Try it
Only the lines below starting at the one that contains "L’ophiophobie (348, 1807)" and ending at the one that contains "Centre Thérapie. (269, 2535)" are to be reproduced, exactly and with both ends kept.

Saved entries:
━━━━━━━━━━━━━━━━

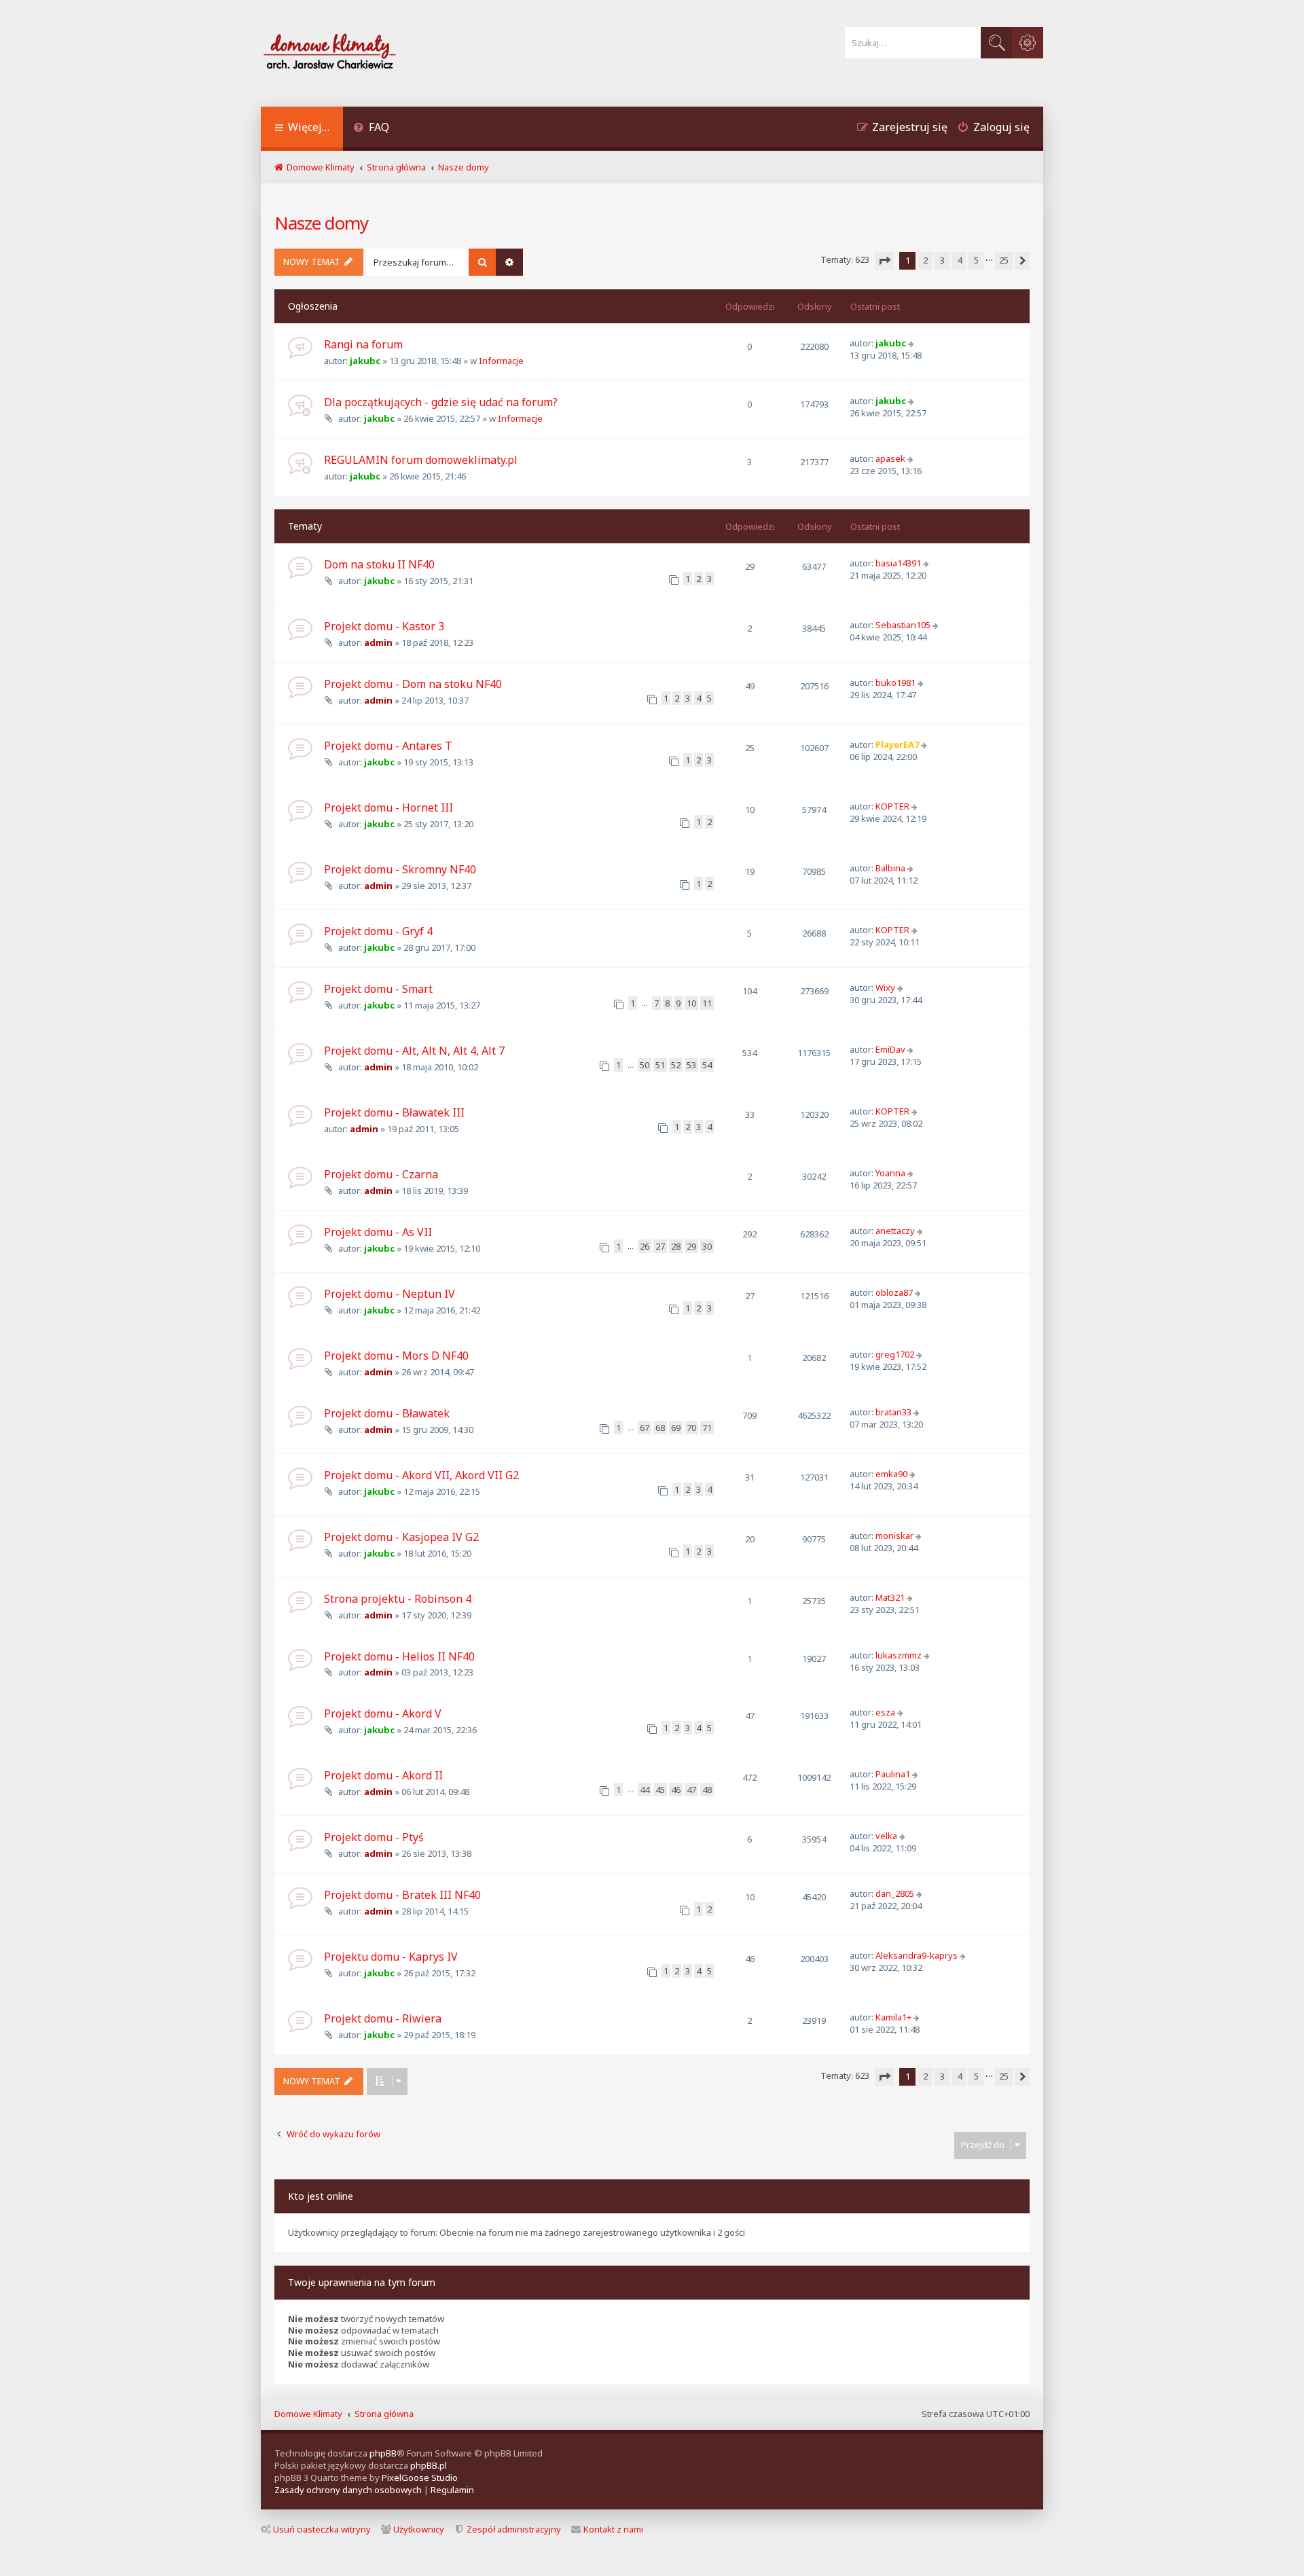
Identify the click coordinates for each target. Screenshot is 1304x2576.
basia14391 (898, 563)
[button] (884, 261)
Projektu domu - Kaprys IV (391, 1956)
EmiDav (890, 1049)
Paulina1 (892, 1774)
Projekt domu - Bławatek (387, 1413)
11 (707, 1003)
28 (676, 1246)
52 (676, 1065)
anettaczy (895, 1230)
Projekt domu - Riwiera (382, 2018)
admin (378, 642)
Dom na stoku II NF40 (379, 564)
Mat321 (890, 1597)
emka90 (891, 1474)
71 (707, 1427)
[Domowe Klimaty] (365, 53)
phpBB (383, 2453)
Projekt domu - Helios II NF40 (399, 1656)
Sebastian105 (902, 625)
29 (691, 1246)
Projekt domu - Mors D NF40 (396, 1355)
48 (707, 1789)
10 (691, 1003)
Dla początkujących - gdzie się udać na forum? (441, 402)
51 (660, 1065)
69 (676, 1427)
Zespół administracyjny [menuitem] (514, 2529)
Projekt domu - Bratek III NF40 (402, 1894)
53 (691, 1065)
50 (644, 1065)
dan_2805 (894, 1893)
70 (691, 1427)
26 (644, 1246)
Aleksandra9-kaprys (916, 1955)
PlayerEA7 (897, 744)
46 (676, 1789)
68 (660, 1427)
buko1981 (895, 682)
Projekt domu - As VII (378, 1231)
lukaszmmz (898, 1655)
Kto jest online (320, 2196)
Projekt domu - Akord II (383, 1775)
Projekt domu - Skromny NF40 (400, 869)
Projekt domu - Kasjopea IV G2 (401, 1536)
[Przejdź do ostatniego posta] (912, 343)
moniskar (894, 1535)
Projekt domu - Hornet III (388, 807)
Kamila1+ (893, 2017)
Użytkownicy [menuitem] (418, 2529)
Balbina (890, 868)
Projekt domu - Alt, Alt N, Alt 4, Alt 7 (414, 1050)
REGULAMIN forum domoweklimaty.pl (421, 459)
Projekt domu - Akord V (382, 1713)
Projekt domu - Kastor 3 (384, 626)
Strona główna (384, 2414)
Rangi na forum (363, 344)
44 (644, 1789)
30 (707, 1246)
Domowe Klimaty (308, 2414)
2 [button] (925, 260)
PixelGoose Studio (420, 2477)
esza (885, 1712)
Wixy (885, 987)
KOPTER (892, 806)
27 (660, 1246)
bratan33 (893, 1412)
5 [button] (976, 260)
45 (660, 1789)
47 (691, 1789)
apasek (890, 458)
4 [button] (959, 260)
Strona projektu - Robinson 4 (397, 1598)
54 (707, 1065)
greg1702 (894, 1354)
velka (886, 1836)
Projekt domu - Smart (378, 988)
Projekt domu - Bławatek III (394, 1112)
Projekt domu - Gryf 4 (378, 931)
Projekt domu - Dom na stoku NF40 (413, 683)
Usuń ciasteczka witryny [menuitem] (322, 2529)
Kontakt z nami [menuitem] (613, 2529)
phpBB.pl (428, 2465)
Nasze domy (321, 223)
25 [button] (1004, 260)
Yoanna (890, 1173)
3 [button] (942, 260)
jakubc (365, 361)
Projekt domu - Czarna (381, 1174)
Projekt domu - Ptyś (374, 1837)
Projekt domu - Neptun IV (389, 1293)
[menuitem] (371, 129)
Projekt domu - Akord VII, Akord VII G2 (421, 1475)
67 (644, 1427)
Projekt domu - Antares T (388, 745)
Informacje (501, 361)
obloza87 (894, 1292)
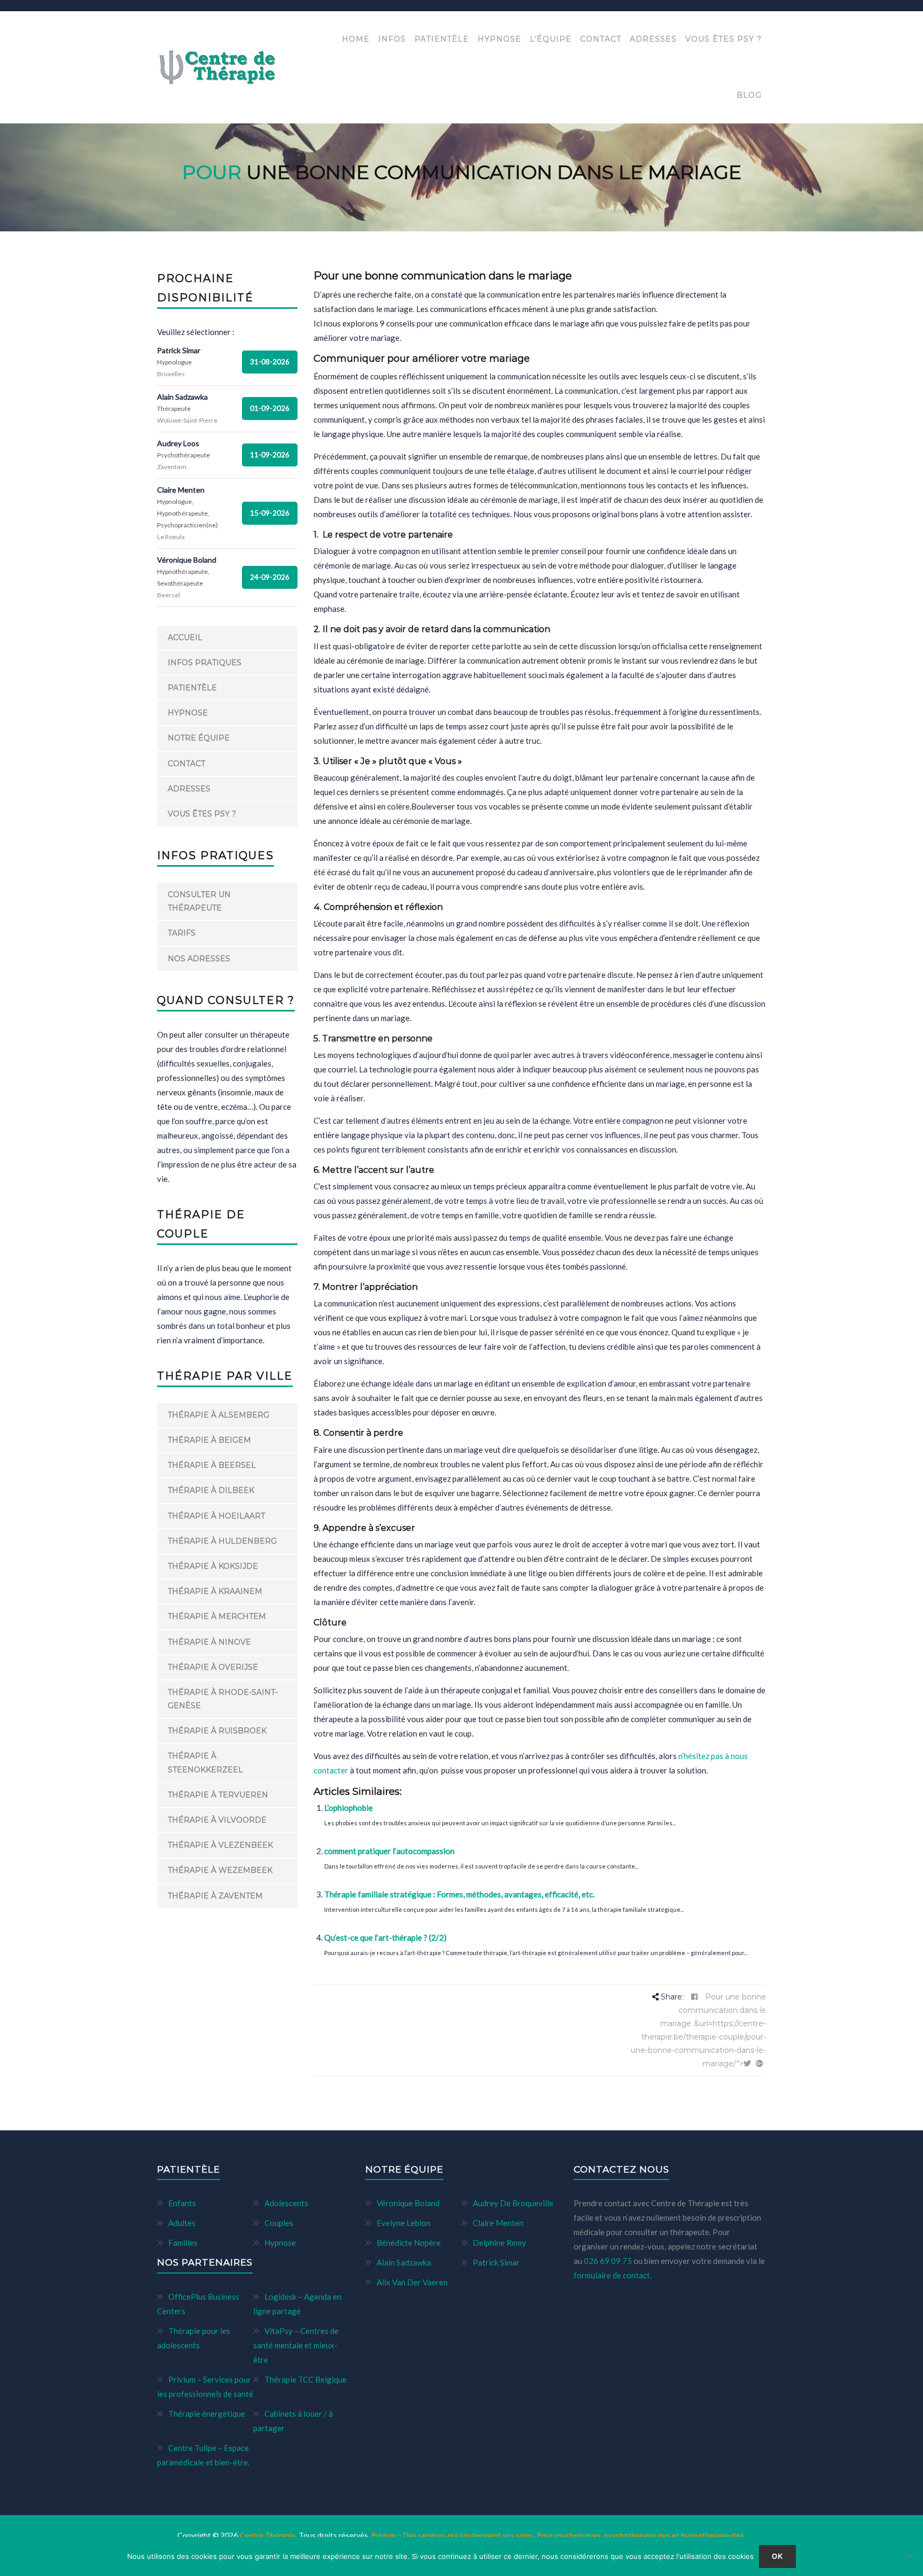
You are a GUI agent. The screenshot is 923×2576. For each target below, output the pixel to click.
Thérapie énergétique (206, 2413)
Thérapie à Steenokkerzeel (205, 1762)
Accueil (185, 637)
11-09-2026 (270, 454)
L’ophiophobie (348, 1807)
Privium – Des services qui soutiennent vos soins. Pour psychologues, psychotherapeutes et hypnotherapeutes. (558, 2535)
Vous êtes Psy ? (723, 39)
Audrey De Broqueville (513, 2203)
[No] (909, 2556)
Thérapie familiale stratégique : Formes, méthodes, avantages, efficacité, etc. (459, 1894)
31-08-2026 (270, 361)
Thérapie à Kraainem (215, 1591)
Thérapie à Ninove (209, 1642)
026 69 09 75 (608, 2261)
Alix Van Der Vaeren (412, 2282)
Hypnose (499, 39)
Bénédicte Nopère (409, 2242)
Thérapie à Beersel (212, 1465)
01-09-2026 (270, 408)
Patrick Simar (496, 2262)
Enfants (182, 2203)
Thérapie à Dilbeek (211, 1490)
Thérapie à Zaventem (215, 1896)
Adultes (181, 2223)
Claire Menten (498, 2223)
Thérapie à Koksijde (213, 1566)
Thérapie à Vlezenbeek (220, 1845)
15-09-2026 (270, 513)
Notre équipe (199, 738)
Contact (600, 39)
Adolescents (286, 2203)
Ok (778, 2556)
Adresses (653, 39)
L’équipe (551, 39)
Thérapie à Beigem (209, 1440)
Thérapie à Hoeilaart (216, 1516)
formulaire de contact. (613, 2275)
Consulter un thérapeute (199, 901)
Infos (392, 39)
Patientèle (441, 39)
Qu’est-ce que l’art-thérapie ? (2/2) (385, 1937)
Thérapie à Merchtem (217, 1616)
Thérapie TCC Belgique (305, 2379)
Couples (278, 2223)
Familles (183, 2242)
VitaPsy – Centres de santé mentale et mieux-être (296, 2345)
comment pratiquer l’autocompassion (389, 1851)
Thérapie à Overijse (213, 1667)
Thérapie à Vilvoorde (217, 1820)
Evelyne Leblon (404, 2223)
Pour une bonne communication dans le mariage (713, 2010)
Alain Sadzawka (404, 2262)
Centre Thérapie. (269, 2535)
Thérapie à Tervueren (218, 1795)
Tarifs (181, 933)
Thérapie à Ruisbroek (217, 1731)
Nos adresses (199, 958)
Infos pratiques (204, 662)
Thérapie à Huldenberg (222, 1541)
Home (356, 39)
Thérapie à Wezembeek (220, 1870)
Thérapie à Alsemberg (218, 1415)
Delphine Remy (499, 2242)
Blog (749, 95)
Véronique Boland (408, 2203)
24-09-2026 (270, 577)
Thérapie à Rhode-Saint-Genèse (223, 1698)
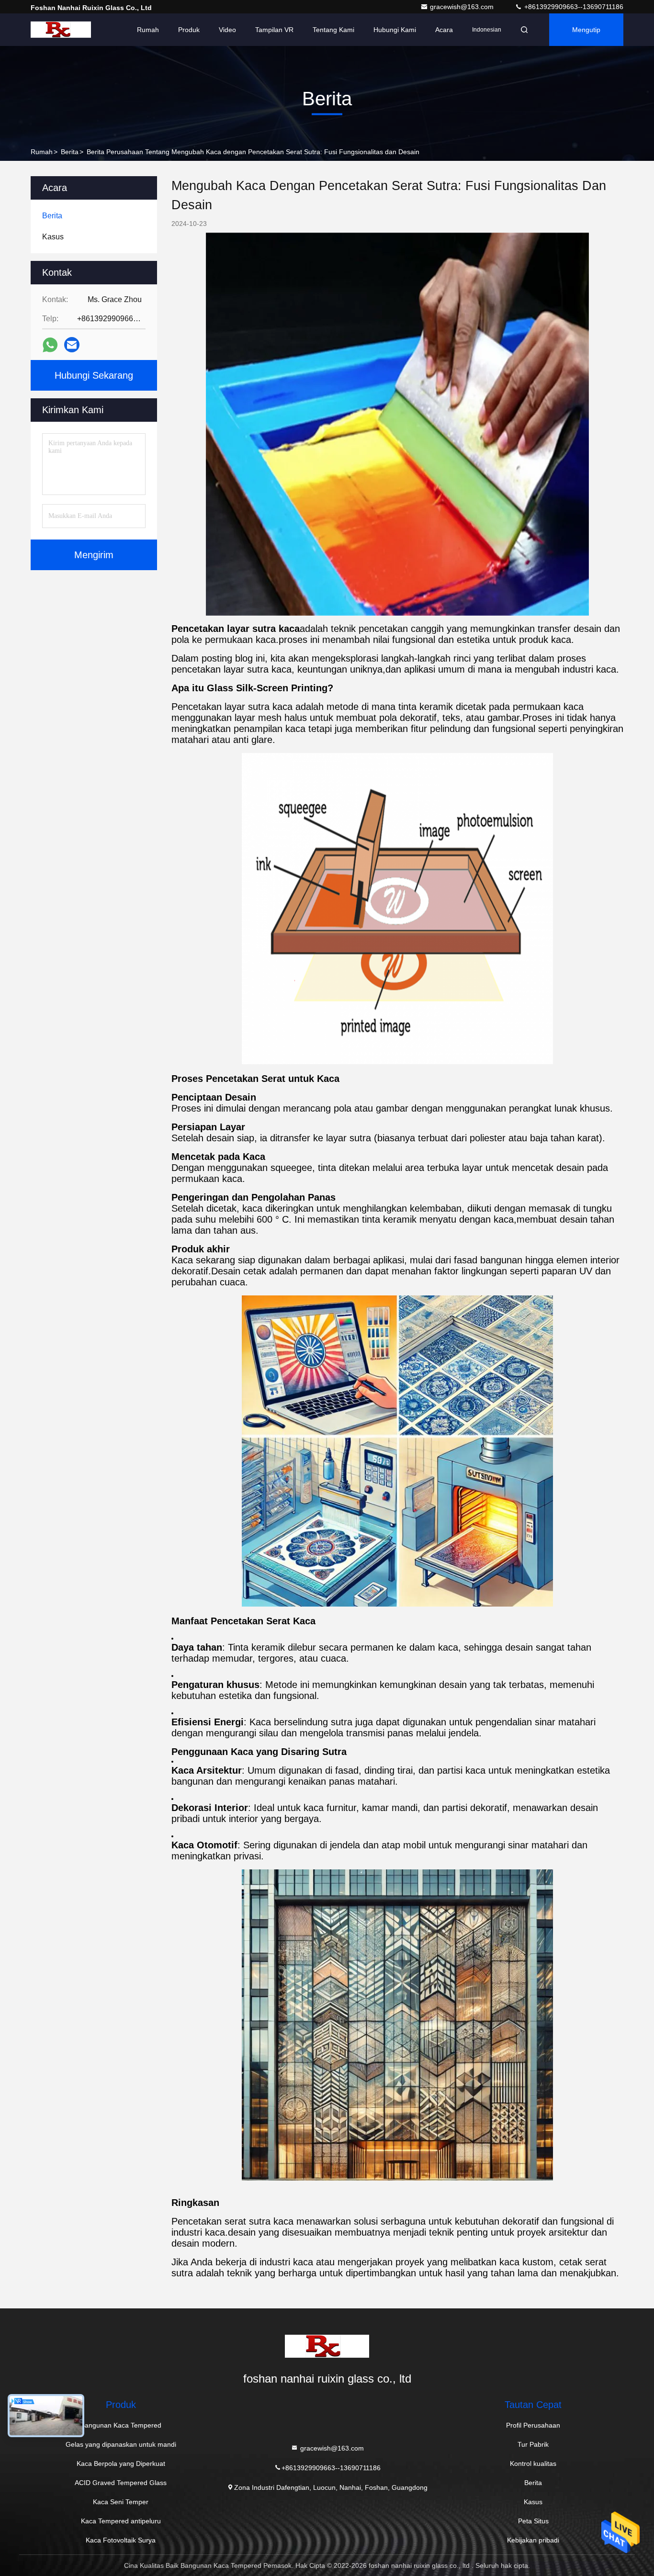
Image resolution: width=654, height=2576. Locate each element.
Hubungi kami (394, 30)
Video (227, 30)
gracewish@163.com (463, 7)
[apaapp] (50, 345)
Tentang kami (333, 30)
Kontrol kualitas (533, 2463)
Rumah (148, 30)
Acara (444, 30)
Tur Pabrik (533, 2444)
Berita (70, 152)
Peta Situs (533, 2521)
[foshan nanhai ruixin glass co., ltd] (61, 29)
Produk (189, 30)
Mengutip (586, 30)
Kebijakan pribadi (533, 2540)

━━━━━━━━━━━━━━━━

Expected answer
L’ophiophobie (348, 1807)
Privium – Des services qui soutiennent vos soins. Pour psychologues, psychotherapeutes et hypnotherapeutes. (558, 2535)
Vous êtes Psy ? (723, 39)
Audrey De Broqueville (513, 2203)
[No] (909, 2556)
Thérapie familiale stratégique : Formes, méthodes, avantages, efficacité, etc. (459, 1894)
31-08-2026 (270, 361)
Thérapie à Kraainem (215, 1591)
Thérapie à Ninove (209, 1642)
026 69 09 75 (608, 2261)
Alix Van Der Vaeren (412, 2282)
Hypnose (499, 39)
Bénédicte Nopère (409, 2242)
Thérapie à Beersel (212, 1465)
01-09-2026 (270, 408)
Patrick Simar (496, 2262)
Enfants (182, 2203)
Thérapie à Dilbeek (211, 1490)
Thérapie à Zaventem (215, 1896)
Adultes (181, 2223)
Claire Menten (498, 2223)
Thérapie à Koksijde (213, 1566)
Thérapie à Vlezenbeek (220, 1845)
15-09-2026 (270, 513)
Notre équipe (199, 738)
Contact (600, 39)
Adolescents (286, 2203)
Ok (778, 2556)
Adresses (653, 39)
L’équipe (551, 39)
Thérapie à Beigem (209, 1440)
Thérapie à Hoeilaart (216, 1516)
formulaire de contact. (613, 2275)
Consulter un thérapeute (199, 901)
Infos (392, 39)
Patientèle (441, 39)
Qu’est-ce que l’art-thérapie ? (2/2) (385, 1937)
Thérapie à Merchtem (217, 1616)
Thérapie TCC Belgique (305, 2379)
Couples (278, 2223)
Familles (183, 2242)
VitaPsy – Centres de santé mentale et mieux-être (296, 2345)
comment pratiquer l’autocompassion (389, 1851)
Thérapie à Overijse (213, 1667)
Thérapie à Vilvoorde (217, 1820)
Evelyne Leblon (404, 2223)
Pour une bonne communication dans le mariage (713, 2010)
Alain Sadzawka (404, 2262)
Centre Thérapie. (269, 2535)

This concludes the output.